Local and global differences in signaling programs of c-Kit mutant mice are revealed by single-cell transcriptional profiling and functional assays. (A) Log₂ fold-change of the percentage of cells in a cluster in the W⁴¹/W⁴¹ WT data divided by the percentage of cells mapped to that cluster in the WT data. Left-hand and right-hand bars indicate fold-changes for samples from 2 separate mice. Fold changes are only displayed for WT clusters with >100 cells. (B) Division kinetics of single WT and W⁴¹/W⁴¹ HSCs. (C) Colony size of single WT and W⁴¹/W⁴¹ HSCs at day 10. The results in panel B are derived from 5 WT and 5 W⁴¹/W⁴¹ mice, in which at total of at least 500 single HSCs were analyzed per genotype. The results in panel C are derived from 6 WT and 7 W⁴¹/W⁴¹ mice. A total of 598 WT and 629 W⁴¹/W⁴¹ HSCs were analyzed in panel C. The frequency of HSCs that formed colonies was 94% in WT and 95% in W⁴¹/W⁴¹ mice.
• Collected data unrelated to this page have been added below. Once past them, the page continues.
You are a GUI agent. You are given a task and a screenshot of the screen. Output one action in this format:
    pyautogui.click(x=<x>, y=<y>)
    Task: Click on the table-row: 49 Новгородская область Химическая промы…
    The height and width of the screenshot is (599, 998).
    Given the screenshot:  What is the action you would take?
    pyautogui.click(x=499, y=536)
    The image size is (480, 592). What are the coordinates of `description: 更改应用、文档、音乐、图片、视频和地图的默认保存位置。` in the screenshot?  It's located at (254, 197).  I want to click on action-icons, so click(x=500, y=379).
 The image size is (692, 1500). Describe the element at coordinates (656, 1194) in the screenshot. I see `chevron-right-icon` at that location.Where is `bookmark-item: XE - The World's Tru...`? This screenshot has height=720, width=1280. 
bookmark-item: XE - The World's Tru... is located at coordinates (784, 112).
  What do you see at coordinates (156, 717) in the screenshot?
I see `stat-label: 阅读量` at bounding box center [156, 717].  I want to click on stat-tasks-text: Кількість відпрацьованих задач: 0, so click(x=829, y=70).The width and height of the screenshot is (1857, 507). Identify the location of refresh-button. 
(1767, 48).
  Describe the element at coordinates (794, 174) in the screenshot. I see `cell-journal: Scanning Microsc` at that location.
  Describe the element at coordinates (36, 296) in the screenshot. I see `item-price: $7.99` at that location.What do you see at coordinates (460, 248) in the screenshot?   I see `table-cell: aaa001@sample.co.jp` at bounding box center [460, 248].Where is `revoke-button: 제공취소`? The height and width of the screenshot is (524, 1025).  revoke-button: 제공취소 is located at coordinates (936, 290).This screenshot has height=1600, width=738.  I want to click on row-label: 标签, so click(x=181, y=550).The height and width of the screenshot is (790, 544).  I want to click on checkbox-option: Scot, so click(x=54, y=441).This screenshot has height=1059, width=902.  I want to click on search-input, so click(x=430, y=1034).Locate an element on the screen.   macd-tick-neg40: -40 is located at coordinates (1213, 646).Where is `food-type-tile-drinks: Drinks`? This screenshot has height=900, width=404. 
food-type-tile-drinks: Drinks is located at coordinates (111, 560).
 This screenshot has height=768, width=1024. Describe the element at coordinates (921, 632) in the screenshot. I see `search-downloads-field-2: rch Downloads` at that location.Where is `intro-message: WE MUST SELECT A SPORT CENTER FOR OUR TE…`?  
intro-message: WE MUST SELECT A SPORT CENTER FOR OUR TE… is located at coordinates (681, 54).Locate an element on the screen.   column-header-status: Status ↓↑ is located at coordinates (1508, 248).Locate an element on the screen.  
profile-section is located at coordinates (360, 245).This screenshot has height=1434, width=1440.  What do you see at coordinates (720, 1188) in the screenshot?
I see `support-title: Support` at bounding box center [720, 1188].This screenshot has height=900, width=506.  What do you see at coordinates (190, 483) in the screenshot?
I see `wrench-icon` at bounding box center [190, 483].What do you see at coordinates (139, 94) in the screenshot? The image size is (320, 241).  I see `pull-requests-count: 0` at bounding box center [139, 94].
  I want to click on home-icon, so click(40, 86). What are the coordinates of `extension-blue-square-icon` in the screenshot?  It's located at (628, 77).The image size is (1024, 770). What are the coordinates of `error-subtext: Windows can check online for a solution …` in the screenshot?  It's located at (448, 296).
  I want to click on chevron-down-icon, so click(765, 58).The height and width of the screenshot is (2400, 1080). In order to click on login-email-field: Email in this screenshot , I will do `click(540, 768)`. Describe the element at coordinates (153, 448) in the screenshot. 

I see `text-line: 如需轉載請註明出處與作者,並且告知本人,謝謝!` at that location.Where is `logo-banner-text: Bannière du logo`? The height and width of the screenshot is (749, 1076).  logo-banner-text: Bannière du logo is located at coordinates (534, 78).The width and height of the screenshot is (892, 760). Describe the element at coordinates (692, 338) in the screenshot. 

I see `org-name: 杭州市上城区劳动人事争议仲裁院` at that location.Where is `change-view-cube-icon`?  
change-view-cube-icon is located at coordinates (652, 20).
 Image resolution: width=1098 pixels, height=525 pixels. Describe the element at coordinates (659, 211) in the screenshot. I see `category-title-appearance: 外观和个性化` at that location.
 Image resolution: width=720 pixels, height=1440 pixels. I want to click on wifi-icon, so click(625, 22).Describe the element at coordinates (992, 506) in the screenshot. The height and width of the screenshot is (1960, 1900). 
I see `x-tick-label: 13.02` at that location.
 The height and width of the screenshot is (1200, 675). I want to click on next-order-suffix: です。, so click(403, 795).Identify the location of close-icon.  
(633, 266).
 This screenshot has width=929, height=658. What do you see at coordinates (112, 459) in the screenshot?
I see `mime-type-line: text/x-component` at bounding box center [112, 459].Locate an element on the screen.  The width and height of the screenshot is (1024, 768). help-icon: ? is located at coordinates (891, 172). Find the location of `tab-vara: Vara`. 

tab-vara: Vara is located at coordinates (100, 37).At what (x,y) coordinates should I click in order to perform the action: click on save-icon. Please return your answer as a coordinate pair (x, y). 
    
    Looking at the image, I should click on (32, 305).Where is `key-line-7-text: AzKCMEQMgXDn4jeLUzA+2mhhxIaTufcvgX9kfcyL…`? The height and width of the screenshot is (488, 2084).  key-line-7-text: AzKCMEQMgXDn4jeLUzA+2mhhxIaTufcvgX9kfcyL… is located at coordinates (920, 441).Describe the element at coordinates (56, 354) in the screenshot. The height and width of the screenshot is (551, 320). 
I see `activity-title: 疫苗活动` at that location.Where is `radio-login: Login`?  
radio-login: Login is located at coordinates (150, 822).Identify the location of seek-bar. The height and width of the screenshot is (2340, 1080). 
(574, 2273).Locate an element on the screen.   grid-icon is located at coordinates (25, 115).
The means and standard error of the mean of the mice are indicated. Unpaired 2-tailed Student t tests for each time point; *P < .05, **P < .01. Clone size estimates: VS, very small (<50 cells); S, small (50-5000 cells); M, medium (5000-10 000 cells); L, large (10 000-50 000); and XL, extra large (≥50 000 cells). (D-G) Violin plots showing the distribution of selected genes in WT and corresponding W⁴¹/W⁴¹ clusters, as measured by scRNA-seq. Distributions are shown for clusters containing >100 WT cells. Colors correspond to those in Figure 4. Data from WT and W⁴¹/W⁴¹ mice were normalized independently.